Chemicals in green tea and red wine may block the brain damage caused by Alzheimer's disease, an early-stage study suggests.
Scientists targeted a process that allows harmful clumps of protein in the brain to kill off neurons.
Using purified extracts of the chemicals EGCG in green tea and resveratrol in red wine, they were able to stop nerve cells from being harmed. The findings, published in the Journal of Biological Chemistry, could pave the way for new drugs to treat Alzheimer's, say the researchers.

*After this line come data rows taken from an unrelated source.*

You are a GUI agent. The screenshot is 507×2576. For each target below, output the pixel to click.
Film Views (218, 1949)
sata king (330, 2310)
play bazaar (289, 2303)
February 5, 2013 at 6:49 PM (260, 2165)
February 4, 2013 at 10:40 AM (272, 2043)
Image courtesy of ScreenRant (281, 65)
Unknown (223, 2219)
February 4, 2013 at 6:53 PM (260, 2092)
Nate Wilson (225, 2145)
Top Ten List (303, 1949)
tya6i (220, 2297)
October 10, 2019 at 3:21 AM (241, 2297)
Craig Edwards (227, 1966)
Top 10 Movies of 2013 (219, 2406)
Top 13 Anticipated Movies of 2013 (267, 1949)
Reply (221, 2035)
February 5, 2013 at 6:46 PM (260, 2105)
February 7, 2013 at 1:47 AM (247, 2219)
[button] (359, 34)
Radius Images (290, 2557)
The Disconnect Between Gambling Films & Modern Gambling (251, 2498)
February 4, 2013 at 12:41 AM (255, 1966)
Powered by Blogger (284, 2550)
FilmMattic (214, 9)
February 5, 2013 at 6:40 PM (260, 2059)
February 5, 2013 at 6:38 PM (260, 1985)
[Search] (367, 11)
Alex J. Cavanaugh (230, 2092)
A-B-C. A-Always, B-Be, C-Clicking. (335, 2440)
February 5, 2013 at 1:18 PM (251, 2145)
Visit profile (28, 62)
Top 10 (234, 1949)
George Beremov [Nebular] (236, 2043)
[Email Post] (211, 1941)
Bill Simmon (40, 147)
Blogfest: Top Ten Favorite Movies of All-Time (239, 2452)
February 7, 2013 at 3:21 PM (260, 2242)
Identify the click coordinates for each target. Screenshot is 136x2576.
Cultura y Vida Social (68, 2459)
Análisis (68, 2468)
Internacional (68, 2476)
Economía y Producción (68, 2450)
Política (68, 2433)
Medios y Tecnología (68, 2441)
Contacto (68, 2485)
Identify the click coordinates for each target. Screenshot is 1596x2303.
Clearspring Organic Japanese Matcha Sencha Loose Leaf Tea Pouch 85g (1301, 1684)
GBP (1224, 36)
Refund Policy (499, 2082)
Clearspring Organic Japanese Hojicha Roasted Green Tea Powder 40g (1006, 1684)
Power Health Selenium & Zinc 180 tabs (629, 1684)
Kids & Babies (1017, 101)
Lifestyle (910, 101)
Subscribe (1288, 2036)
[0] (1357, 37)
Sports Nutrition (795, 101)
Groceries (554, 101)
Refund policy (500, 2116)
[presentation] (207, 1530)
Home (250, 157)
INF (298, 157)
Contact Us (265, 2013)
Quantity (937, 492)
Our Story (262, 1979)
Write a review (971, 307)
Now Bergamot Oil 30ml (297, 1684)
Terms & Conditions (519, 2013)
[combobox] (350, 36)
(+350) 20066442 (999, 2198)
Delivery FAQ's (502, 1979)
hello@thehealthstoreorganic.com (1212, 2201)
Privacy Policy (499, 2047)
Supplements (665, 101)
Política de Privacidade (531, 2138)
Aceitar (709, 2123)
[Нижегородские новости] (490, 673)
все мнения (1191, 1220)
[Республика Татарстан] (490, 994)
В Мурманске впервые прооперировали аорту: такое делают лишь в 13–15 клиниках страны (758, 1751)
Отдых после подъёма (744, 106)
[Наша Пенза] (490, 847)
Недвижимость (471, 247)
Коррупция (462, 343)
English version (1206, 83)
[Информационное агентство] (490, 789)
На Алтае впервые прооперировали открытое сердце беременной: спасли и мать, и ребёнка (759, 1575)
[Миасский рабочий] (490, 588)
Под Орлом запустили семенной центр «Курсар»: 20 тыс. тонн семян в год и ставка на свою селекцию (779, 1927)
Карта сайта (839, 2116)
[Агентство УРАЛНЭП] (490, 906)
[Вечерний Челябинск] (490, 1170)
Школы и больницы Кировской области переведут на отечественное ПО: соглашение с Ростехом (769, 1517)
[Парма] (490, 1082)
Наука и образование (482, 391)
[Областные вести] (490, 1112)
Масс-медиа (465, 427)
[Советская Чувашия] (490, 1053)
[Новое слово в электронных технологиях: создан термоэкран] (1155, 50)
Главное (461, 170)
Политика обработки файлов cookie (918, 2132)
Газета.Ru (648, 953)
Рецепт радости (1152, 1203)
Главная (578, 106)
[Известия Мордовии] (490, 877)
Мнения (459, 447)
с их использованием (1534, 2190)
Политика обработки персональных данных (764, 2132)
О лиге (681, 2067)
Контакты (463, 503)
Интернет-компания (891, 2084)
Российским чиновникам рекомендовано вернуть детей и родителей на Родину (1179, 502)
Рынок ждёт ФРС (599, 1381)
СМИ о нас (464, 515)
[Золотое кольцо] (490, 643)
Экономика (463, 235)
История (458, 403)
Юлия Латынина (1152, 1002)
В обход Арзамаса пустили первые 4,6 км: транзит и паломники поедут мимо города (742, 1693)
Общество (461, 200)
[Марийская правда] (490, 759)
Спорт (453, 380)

Lead scientist Professor Nigel Hooper, from the University of Leeds, said: "This is an important step in increasing our understanding of the cause and progression of Alzheimer's disease. It's a misconception that Alzheimer's is a natural part of ageing; it's a disease that we believe can ultimately be cured through finding new opportunities for drug targets like this."
Alzheimer's is characterised by a build-up of amyloid-beta protein in the brain which clumps together to form toxic, sticky balls. The amyloid balls latch on to molecules called prions on the surface of nerve cells. As a result, the nerve cells start to malfunction and eventually die.
"We wanted to investigate whether the precise shape of the amyloid balls is essential for them to attach to the prion receptors, like the way a baseball fits snugly into its glove," said Dr Jo Rushworth, another member of the Leeds team. "And, if so, we wanted to see if we could prevent the amyloid balls binding to prion by altering their shape, as this would stop the cells from dying."
Previous research had shown that the red wine and green tea compounds are able to reshape amyloid proteins. When they were added to amyloid balls in a test tube, the toxic clumps of protein no longer harmed human and animal brain cells.
"We saw that this was because their shape was distorted, so they could no longer bind to prion and disrupt cell function," said Prof Hooper. "We also showed, for the first time, that when amyloid balls stick to prion, it triggers the production of even more amyloid, in a deadly vicious cycle."
The next step for the team is to uncover exactly how the amyloid-prion interaction destroys neurons. Prof Hooper added: "I'm certain that this will increase our understanding of Alzheimer's disease even further, with the potential to reveal yet more drug targets."
Dr Simon Ridley, from the charity Alzheimer's Research UK which part-funded the study, said: "Understanding the causes of Alzheimer's is vital if we are to find a way of stopping the disease in its tracks. While these early-stage results should not be a signal for people to stock up on green tea and red wine, they could provide an important new lead in the search for new and effective treatments. With half a million people affected by Alzheimer's in the UK, we urgently need treatments that can halt the disease. That means it's crucial to invest in research to take results like these from the lab bench to the clinic."